If you want to make profiler code optional at build time, gate the include and related code with a CMake-defined macro (e.g., DEEPMD_ENABLE_PYTORCH_PROFILER). This aligns with the earlier nit about conditional includes.

#ifdef DEEPMD_ENABLE_PYTORCH_PROFILER
#include <torch/autograd/profiler.h>
#endif

To confirm the correct public header for RecordProfile for your libtorch version, please check:

Which header exposes torch::autograd::profiler::RecordProfile in the PyTorch C++ API (v2.x)? Is <torch/autograd/profiler.h> the supported public include?

87-118: Switch to RecordProfile (RAII), append PID to filename, and harden path handling

This block uses impl:: types and manual enable/disable, which is fragile across libtorch releases and deviates from the issue’s ask to use RecordProfile. RAII also fixes leaks if init() throws after enabling. Additionally, append a PID suffix to avoid collisions across MPI ranks/processes and ensure parent dirs exist. Only add “.json” if missing.

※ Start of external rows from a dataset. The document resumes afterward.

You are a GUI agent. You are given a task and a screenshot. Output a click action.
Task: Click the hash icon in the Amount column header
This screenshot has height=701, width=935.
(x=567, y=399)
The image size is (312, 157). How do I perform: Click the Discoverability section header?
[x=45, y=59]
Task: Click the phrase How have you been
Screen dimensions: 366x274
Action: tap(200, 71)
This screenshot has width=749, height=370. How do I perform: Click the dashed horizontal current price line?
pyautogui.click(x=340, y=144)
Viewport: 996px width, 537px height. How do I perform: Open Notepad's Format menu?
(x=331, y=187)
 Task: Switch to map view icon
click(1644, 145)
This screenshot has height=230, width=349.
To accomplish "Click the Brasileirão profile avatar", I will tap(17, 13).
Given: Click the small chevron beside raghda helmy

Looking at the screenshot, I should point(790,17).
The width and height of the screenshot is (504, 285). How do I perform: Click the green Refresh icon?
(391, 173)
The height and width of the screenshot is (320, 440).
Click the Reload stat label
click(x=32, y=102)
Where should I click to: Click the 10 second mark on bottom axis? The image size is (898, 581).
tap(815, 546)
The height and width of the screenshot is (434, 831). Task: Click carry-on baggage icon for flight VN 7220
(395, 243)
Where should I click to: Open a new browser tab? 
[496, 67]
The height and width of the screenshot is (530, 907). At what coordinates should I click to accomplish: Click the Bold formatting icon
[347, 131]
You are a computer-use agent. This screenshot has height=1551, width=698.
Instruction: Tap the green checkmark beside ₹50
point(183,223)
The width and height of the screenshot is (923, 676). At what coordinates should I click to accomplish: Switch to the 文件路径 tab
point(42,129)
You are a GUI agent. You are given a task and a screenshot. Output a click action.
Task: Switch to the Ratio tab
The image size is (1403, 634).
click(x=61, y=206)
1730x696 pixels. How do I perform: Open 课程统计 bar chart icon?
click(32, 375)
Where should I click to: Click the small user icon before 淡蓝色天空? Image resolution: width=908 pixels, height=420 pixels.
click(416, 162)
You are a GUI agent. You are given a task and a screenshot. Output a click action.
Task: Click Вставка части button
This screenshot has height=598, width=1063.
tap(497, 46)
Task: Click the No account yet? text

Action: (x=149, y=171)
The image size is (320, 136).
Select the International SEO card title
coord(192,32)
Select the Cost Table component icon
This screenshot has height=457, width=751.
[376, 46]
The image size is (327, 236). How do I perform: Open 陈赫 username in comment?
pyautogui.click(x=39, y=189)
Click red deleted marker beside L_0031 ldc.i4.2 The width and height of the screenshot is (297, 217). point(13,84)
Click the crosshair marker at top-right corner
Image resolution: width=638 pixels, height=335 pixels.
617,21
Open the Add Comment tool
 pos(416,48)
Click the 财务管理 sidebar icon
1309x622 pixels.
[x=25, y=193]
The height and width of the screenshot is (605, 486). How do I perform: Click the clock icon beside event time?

Replace the whole block with:

-  // Configure PyTorch profiler
-  const char* env_profiler = std::getenv("DP_PROFILER");
-  if (env_profiler && *env_profiler) {
-    using torch::profiler::impl::ActivityType;
-    using torch::profiler::impl::ExperimentalConfig;
-    using torch::profiler::impl::ProfilerConfig;
-    using torch::profiler::impl::ProfilerState;
-    std::set<ActivityType> activities{ActivityType::CPU};
-    if (gpu_enabled) {
-      activities.insert(ActivityType::CUDA);
-    }
-    profiler_file = std::string(env_profiler);
-    if (gpu_enabled) {
-      profiler_file += "_gpu" + std::to_string(gpu_id);
-    }
-    profiler_file += ".json";
-    ExperimentalConfig exp_cfg;
-    ProfilerConfig cfg(ProfilerState::KINETO,
-                       false,  // report_input_shapes,
-                       false,  // profile_memory,
-                       true,   // with_stack,
-                       false,  // with_flops,
-                       true,   // with_modules,
-                       exp_cfg,
-                       std::string()  // trace_id
-    );
-    torch::autograd::profiler::prepareProfiler(cfg, activities);
-    torch::autograd::profiler::enableProfiler(cfg, activities);
-    std::cout << "PyTorch profiler enabled, output file: " << profiler_file
-              << std::endl;
-    profiler_enabled = true;
-  }
+  // Configure PyTorch profiler (RAII)
+  const char* env_profiler = std::getenv("DP_PROFILER");
+  if (env_profiler && *env_profiler) {
+    profiler_file = std::string(env_profiler);
+    // Avoid double ".json"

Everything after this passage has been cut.